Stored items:
-- Opening Marker --

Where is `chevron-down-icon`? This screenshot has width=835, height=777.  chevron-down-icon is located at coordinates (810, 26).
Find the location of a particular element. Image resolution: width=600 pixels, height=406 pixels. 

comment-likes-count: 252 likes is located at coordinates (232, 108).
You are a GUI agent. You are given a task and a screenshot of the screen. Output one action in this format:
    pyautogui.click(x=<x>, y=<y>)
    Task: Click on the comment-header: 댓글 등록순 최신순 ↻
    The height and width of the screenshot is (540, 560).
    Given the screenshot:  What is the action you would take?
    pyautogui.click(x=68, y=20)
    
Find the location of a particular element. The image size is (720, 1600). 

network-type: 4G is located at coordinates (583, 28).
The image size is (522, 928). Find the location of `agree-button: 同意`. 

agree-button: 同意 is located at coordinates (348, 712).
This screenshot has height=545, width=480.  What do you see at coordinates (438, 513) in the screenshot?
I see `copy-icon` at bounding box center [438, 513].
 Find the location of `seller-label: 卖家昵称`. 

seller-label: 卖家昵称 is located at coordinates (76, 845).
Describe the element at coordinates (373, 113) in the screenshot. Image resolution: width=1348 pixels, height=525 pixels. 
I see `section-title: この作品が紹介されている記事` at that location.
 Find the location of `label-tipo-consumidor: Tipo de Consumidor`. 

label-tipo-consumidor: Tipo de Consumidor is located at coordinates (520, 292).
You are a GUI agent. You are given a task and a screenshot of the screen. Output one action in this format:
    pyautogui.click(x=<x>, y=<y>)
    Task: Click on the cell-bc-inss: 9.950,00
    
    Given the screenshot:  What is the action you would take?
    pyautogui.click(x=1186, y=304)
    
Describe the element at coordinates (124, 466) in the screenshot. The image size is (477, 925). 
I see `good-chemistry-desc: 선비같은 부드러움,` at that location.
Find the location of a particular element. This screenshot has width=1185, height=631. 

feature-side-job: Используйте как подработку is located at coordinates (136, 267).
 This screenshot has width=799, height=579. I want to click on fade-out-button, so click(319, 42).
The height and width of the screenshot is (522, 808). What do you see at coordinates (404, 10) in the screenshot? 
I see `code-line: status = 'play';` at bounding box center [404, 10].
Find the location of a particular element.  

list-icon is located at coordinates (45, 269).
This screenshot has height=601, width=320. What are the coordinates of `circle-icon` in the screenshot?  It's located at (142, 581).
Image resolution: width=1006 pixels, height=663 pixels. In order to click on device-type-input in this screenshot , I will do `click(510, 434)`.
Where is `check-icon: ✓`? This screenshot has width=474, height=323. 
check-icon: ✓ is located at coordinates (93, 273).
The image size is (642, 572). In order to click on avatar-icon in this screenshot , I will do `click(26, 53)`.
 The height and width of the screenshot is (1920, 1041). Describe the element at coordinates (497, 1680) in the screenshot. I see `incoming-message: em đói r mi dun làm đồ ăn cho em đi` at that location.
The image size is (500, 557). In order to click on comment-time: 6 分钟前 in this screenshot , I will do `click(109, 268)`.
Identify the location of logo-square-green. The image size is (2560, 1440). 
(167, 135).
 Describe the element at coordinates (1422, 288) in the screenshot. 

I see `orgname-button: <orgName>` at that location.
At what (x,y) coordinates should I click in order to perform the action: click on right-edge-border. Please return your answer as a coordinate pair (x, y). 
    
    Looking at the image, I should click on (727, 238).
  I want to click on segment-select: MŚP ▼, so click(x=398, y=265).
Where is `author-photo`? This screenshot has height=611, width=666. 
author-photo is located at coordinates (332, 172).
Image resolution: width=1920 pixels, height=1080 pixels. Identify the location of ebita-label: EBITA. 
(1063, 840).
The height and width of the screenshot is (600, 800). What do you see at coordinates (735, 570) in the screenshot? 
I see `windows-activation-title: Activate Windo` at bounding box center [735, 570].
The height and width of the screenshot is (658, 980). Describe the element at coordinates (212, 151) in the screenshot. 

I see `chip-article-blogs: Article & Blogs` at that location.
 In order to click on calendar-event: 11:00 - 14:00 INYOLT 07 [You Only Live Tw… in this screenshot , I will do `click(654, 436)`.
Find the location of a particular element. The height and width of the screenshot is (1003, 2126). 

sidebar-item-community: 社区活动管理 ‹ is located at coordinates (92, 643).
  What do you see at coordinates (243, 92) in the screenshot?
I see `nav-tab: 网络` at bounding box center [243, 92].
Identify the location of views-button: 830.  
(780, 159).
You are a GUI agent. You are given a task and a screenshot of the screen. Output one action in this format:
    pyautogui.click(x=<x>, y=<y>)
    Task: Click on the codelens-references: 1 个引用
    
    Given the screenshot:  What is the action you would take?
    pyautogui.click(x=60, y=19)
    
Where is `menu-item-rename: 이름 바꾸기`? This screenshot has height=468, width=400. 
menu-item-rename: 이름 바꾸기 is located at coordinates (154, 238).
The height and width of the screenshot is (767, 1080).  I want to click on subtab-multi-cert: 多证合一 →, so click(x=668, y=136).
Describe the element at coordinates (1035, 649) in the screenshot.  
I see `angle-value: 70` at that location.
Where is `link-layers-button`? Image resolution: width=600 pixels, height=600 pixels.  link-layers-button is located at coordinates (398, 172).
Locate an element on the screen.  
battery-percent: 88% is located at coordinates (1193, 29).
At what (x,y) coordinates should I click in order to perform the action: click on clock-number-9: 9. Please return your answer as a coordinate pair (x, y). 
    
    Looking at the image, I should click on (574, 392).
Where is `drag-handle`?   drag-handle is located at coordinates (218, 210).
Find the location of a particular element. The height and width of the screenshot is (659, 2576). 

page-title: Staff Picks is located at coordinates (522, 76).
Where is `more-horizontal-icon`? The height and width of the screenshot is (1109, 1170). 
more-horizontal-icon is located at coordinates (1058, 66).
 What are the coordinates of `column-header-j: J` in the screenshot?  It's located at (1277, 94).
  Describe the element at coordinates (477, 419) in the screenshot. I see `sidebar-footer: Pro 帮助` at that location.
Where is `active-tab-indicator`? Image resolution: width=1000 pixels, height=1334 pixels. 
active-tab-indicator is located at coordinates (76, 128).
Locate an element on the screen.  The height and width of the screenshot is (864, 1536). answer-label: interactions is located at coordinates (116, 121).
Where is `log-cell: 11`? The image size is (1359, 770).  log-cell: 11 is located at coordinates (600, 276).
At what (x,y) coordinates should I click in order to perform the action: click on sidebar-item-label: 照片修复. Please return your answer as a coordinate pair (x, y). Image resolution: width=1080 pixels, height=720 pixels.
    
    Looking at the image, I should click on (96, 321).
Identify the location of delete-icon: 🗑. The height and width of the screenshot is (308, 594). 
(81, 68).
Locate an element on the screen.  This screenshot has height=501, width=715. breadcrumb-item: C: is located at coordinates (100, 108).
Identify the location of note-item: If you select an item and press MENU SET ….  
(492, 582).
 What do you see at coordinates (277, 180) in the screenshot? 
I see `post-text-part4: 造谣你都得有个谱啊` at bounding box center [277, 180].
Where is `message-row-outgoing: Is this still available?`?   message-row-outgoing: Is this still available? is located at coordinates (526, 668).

-- Closing Marker --

Please print all of the data above again, line for line, with no changes.

THE COMPLETED TASK:
Where is `chevron-down-icon`? This screenshot has width=835, height=777.  chevron-down-icon is located at coordinates (810, 26).
Find the location of a particular element. Image resolution: width=600 pixels, height=406 pixels. 

comment-likes-count: 252 likes is located at coordinates (232, 108).
You are a GUI agent. You are given a task and a screenshot of the screen. Output one action in this format:
    pyautogui.click(x=<x>, y=<y>)
    Task: Click on the comment-header: 댓글 등록순 최신순 ↻
    The height and width of the screenshot is (540, 560).
    Given the screenshot:  What is the action you would take?
    pyautogui.click(x=68, y=20)
    
Find the location of a particular element. The image size is (720, 1600). 

network-type: 4G is located at coordinates (583, 28).
The image size is (522, 928). Find the location of `agree-button: 同意`. 

agree-button: 同意 is located at coordinates (348, 712).
This screenshot has height=545, width=480.  What do you see at coordinates (438, 513) in the screenshot?
I see `copy-icon` at bounding box center [438, 513].
 Find the location of `seller-label: 卖家昵称`. 

seller-label: 卖家昵称 is located at coordinates (76, 845).
Describe the element at coordinates (373, 113) in the screenshot. Image resolution: width=1348 pixels, height=525 pixels. 
I see `section-title: この作品が紹介されている記事` at that location.
 Find the location of `label-tipo-consumidor: Tipo de Consumidor`. 

label-tipo-consumidor: Tipo de Consumidor is located at coordinates (520, 292).
You are a GUI agent. You are given a task and a screenshot of the screen. Output one action in this format:
    pyautogui.click(x=<x>, y=<y>)
    Task: Click on the cell-bc-inss: 9.950,00
    
    Given the screenshot:  What is the action you would take?
    pyautogui.click(x=1186, y=304)
    
Describe the element at coordinates (124, 466) in the screenshot. The image size is (477, 925). 
I see `good-chemistry-desc: 선비같은 부드러움,` at that location.
Find the location of a particular element. This screenshot has width=1185, height=631. 

feature-side-job: Используйте как подработку is located at coordinates (136, 267).
 This screenshot has width=799, height=579. I want to click on fade-out-button, so click(319, 42).
The height and width of the screenshot is (522, 808). What do you see at coordinates (404, 10) in the screenshot? 
I see `code-line: status = 'play';` at bounding box center [404, 10].
Find the location of a particular element.  

list-icon is located at coordinates (45, 269).
This screenshot has height=601, width=320. What are the coordinates of `circle-icon` in the screenshot?  It's located at (142, 581).
Image resolution: width=1006 pixels, height=663 pixels. In order to click on device-type-input in this screenshot , I will do `click(510, 434)`.
Where is `check-icon: ✓`? This screenshot has width=474, height=323. 
check-icon: ✓ is located at coordinates (93, 273).
The image size is (642, 572). In order to click on avatar-icon in this screenshot , I will do `click(26, 53)`.
 The height and width of the screenshot is (1920, 1041). Describe the element at coordinates (497, 1680) in the screenshot. I see `incoming-message: em đói r mi dun làm đồ ăn cho em đi` at that location.
The image size is (500, 557). In order to click on comment-time: 6 分钟前 in this screenshot , I will do `click(109, 268)`.
Identify the location of logo-square-green. The image size is (2560, 1440). 
(167, 135).
 Describe the element at coordinates (1422, 288) in the screenshot. 

I see `orgname-button: <orgName>` at that location.
At what (x,y) coordinates should I click in order to perform the action: click on right-edge-border. Please return your answer as a coordinate pair (x, y). 
    
    Looking at the image, I should click on (727, 238).
  I want to click on segment-select: MŚP ▼, so click(x=398, y=265).
Where is `author-photo`? This screenshot has height=611, width=666. 
author-photo is located at coordinates (332, 172).
Image resolution: width=1920 pixels, height=1080 pixels. Identify the location of ebita-label: EBITA. 
(1063, 840).
The height and width of the screenshot is (600, 800). What do you see at coordinates (735, 570) in the screenshot? 
I see `windows-activation-title: Activate Windo` at bounding box center [735, 570].
The height and width of the screenshot is (658, 980). Describe the element at coordinates (212, 151) in the screenshot. 

I see `chip-article-blogs: Article & Blogs` at that location.
 In order to click on calendar-event: 11:00 - 14:00 INYOLT 07 [You Only Live Tw… in this screenshot , I will do `click(654, 436)`.
Find the location of a particular element. The height and width of the screenshot is (1003, 2126). 

sidebar-item-community: 社区活动管理 ‹ is located at coordinates (92, 643).
  What do you see at coordinates (243, 92) in the screenshot?
I see `nav-tab: 网络` at bounding box center [243, 92].
Identify the location of views-button: 830.  
(780, 159).
You are a GUI agent. You are given a task and a screenshot of the screen. Output one action in this format:
    pyautogui.click(x=<x>, y=<y>)
    Task: Click on the codelens-references: 1 个引用
    
    Given the screenshot:  What is the action you would take?
    pyautogui.click(x=60, y=19)
    
Where is `menu-item-rename: 이름 바꾸기`? This screenshot has height=468, width=400. 
menu-item-rename: 이름 바꾸기 is located at coordinates (154, 238).
The height and width of the screenshot is (767, 1080).  I want to click on subtab-multi-cert: 多证合一 →, so click(x=668, y=136).
Describe the element at coordinates (1035, 649) in the screenshot.  
I see `angle-value: 70` at that location.
Where is `link-layers-button`? Image resolution: width=600 pixels, height=600 pixels.  link-layers-button is located at coordinates (398, 172).
Locate an element on the screen.  
battery-percent: 88% is located at coordinates (1193, 29).
At what (x,y) coordinates should I click in order to perform the action: click on clock-number-9: 9. Please return your answer as a coordinate pair (x, y). 
    
    Looking at the image, I should click on (574, 392).
Where is `drag-handle`?   drag-handle is located at coordinates (218, 210).
Find the location of a particular element. The height and width of the screenshot is (659, 2576). 

page-title: Staff Picks is located at coordinates (522, 76).
Where is `more-horizontal-icon`? The height and width of the screenshot is (1109, 1170). 
more-horizontal-icon is located at coordinates (1058, 66).
 What are the coordinates of `column-header-j: J` in the screenshot?  It's located at (1277, 94).
  Describe the element at coordinates (477, 419) in the screenshot. I see `sidebar-footer: Pro 帮助` at that location.
Where is `active-tab-indicator`? Image resolution: width=1000 pixels, height=1334 pixels. 
active-tab-indicator is located at coordinates (76, 128).
Locate an element on the screen.  The height and width of the screenshot is (864, 1536). answer-label: interactions is located at coordinates (116, 121).
Where is `log-cell: 11`? The image size is (1359, 770).  log-cell: 11 is located at coordinates (600, 276).
At what (x,y) coordinates should I click in order to perform the action: click on sidebar-item-label: 照片修复. Please return your answer as a coordinate pair (x, y). Image resolution: width=1080 pixels, height=720 pixels.
    
    Looking at the image, I should click on (96, 321).
Identify the location of delete-icon: 🗑. The height and width of the screenshot is (308, 594). 
(81, 68).
Locate an element on the screen.  This screenshot has height=501, width=715. breadcrumb-item: C: is located at coordinates (100, 108).
Identify the location of note-item: If you select an item and press MENU SET ….  
(492, 582).
 What do you see at coordinates (277, 180) in the screenshot? 
I see `post-text-part4: 造谣你都得有个谱啊` at bounding box center [277, 180].
Where is `message-row-outgoing: Is this still available?`?   message-row-outgoing: Is this still available? is located at coordinates (526, 668).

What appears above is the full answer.